Ciertamente puede haber causas endógenas de depresión e incluso una persona de fe puede estar deprimida…
Sin duda. En cuanto la depresión es una enfermedad que procede de causas naturales, como ya dije, un hombre de fe puede padecerla. No soy psiquiatra pero he visto a lo largo de más de cincuenta años de médico muchas depresiones en hombres profundamente religiosos, sacerdotes incluso. Y agrego que aquí la fe resulta en muchos casos un firme aliado del médico.
Volviendo a la relación de la enfermedad con la situación espiritual y cultural de nuestro tiempo, podemos afirmar que el hombre está creado para lo trascendente y por lo tanto, no le pueden llenar del todo las realidades inmanentes.
Creo que ha dado usted en la clave. Si hay un rasgo fundamental que caracteriza esta posmodernidad que padecemos es, precisamente, un inmanentismo radical que ha cegado toda posibilidad de trascendencia. No son pocos los que han señalado la gravedad y la extensión del inmanentismo contemporáneo. Lo ha hecho Cornelio Fabro con su crítica radical al principio de inmanencia; entre nosotros lo ha estudiado magistralmente Alberto Caturelli al establecer el vínculo que une este inmanentismo con el nihilismo y la muerte de Dios proclamada por Nietzsche, fomentada Gramsci y retomada por los mentores del posmodernismo al estilo de Vattimo. Caturelli habla del “pleroma de la nada”, es decir, paradójicamente, de la plenitud o el lleno de la nada.
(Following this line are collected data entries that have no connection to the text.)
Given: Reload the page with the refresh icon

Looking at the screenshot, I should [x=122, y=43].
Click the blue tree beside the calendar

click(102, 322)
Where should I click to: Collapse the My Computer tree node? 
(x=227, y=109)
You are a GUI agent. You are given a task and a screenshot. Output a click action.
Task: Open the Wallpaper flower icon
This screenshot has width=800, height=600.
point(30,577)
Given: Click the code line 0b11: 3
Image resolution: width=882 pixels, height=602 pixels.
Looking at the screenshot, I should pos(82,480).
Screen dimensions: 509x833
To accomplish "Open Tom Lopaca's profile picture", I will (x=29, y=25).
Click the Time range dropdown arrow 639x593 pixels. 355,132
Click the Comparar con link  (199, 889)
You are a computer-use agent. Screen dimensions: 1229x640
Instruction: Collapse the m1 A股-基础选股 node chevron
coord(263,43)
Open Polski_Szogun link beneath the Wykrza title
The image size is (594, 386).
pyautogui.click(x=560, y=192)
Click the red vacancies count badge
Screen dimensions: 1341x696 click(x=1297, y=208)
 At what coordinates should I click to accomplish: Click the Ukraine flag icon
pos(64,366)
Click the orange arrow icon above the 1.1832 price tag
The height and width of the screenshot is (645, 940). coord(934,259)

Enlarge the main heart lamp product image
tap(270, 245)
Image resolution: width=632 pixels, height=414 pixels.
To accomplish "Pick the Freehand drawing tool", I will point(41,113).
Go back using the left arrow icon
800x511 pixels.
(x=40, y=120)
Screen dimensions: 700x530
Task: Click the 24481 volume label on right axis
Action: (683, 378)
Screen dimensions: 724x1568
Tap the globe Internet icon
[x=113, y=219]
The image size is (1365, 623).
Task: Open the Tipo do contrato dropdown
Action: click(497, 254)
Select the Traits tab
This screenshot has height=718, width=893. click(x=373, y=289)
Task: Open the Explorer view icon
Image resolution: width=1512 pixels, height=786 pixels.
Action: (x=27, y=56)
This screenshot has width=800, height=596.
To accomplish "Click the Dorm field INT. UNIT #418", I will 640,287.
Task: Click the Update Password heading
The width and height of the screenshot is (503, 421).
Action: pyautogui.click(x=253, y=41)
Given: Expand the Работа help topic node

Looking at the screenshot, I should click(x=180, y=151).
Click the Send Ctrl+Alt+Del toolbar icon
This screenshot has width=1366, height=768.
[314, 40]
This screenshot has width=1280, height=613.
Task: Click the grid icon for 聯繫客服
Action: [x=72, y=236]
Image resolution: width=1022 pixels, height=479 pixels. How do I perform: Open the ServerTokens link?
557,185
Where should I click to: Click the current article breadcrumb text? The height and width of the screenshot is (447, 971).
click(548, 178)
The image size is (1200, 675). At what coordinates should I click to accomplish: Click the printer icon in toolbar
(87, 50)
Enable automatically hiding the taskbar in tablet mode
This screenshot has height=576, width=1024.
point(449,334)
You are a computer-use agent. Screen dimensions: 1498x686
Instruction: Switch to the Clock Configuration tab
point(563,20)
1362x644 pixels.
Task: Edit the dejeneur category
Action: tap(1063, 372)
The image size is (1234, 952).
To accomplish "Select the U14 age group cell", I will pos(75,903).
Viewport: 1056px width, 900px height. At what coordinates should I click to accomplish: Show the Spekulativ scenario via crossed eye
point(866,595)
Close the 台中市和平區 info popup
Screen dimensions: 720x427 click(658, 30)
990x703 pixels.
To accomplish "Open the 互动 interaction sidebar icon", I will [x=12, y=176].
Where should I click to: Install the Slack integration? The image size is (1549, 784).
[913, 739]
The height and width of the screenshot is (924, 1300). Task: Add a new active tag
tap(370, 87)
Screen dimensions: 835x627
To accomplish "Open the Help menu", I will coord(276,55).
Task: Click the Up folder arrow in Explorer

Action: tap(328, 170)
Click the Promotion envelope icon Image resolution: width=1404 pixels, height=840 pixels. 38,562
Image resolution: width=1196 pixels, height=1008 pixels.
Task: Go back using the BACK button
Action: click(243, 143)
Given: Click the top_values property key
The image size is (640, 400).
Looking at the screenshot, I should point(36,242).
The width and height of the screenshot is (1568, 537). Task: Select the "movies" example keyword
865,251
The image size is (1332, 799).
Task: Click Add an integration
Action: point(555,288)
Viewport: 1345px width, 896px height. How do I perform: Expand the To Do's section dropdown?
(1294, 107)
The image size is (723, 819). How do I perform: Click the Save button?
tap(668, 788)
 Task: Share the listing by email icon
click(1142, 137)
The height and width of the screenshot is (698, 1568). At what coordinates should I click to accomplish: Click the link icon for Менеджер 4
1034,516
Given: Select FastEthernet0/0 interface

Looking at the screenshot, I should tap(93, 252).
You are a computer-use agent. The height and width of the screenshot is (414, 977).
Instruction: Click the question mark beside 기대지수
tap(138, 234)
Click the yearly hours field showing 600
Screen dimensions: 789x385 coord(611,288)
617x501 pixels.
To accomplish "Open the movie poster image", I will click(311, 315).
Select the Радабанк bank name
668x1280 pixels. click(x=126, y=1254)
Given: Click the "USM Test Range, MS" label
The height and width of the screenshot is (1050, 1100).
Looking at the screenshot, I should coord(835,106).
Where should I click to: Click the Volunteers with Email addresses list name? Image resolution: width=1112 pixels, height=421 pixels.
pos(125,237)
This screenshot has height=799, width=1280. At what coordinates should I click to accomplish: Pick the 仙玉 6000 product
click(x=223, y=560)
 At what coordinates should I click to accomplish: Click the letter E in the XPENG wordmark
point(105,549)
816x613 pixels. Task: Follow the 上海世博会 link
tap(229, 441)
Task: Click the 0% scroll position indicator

Cuando uno es joven vive tiende a llevar una vida de sentidos, de sensaciones… sin pensar mucho en la trascendencia…
Sí, es un dato de experiencia. Hay cierta insensatez y necedad en la juventud. Ya lo advierte la Escritura, en el Libro de los Proverbios, 22, 15: Necedad y juventud caminan unidas.
Pero más tarde o temprano aparecen la enfermedad y la muerte y la necesidad de buscar una respuesta satisfactoria a estas realidades.
Es una de las pocas cosas buenas de la vejez… nos pone frente a la realidad del dolor y de la muerte. En este sentido, la experiencia cotidiana del derrumbe de nuestro cuerpo y del esfuerzo del espíritu para sobreponerse a él (lo digo desde la experiencia de mis ochenta años) nos vuelve más realistas y quizás hasta un poco más sabios. Claro, siempre que seamos dóciles a la voluntad de Dios y sepamos aceptar los límites de la vejez, de la enfermedad y de la muerte. De lo contrario, estas realidades se hacen insoportables.
Ha habido numerosos ejemplos de santos y hombres de Dios que las han afrontado con entereza y alegría, sublimando estos momentos y llenándolos de sentido.
Sí, gracias a Dios tenemos grandes ejemplos. Siempre recuerdo, cuando me toca hablar de este punto, un clásico de nuestra literatura, las Coplas a la muerte de su padre, de Jorge Manrique. ¿Recuerda aquella suerte de diálogo entre el Caballero y la Muerte, en la Villa de Ocaña? La Muerte se le apersona y comienza diciéndole: «Buen caballero, dejad el mundo engañoso y su halago; vuestro corazón de acero, muestre su esfuerzo famoso en este trago”. A lo que el Caballero responde: “No tengamos tiempo ya en esta vida mezquina por tal modo, que mi voluntad está conforme con la divina para todo; y consiento en mi morir con voluntad placentera, clara y pura, que querer hombre vivir cuando Dios quiere que muera es locura”.
He aquí un claro ejemplo, cristiano y español, de buen vivir y mejor morir.